The IMS Board of Directors decided to use the occasion of the response to update a "pledge of interoperability" letter to U.S. Secretary of Education Arne Duncan that we first sent back in November of 2009. We have posted this letter online here and it now includes APIP as one of the standards that IMS will guarantee interoperability on. We've also added Learning Information Services (LIS) - which provides student system interoperability - to the pledge.

For those considering the adoption of APIP, and we are already seeing a viral response, this is a VERY significant development. As I write this IMS is working to put in place a conformance and development Alliance for QTI v2 and APIP. This type of Alliance facilitates the growth of a technical support community around QTI and APIP that the IMS members will stand behind permanently - just as we have established for Common Cartridge/LTI and LIS.
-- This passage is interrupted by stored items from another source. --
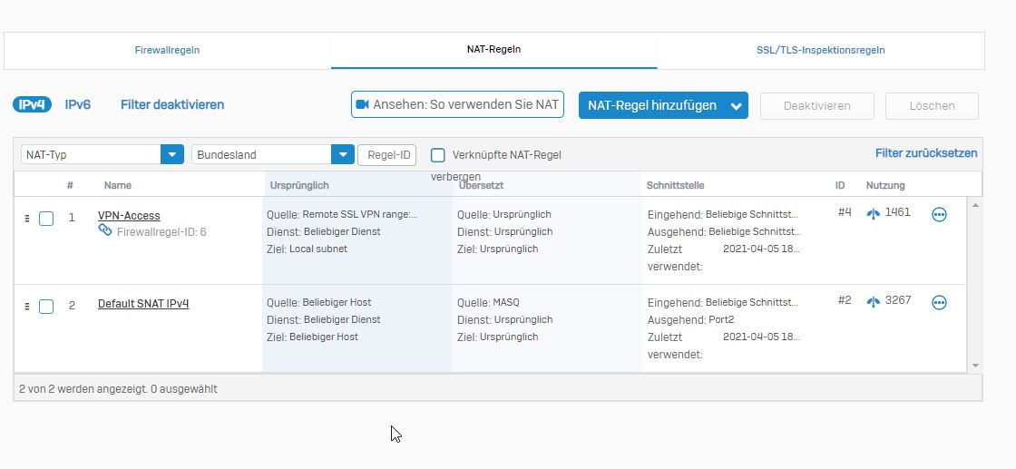Viewport: 1016px width, 469px height.
Task: Open the NAT-Typ filter dropdown
Action: point(172,154)
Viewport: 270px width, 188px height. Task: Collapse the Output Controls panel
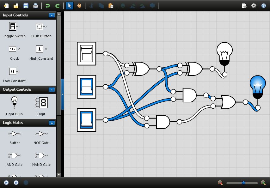[x=52, y=89]
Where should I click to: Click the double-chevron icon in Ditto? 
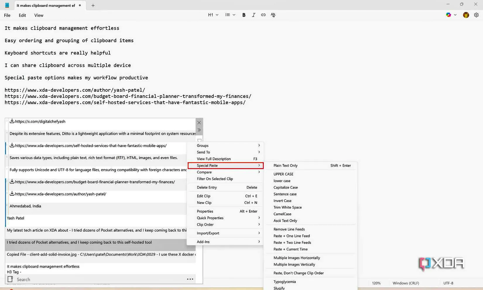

We've also put our full RFI response to DoEd here . There were lots of really basic questions about processes, as well as some technical questions about assessment standards. Obviously APIP and QTI were the cornerstones of our responses on the standards. But, we are also proposing that gradebook reporting standards can be expanded somewhat to provide a type of "diagnostic student record" that roles up all types of assessment activities (formative, interim, summative, etc.).

In terms of process, the answers were a great opportunity to dispel various myths about standards organizations and how they work - including a lot of misinformation about IMS that is out there because, well, there is a lot of competition among various people, groups, and organizations that are all claiming they know how to develop standards. So, any chance we have to set the record straight we are more than happy to do so.

Please don't forget to provide us your feedback on APIP in these open public forums or drop us a note at APIP<at>imsglobal.org.

It's going to be an interesting 2011!

See everyone in Utrecht in February - great agenda for that - and Brussels later in the week at ASPECT workshop on future of publishing! And then Learning Impact in May!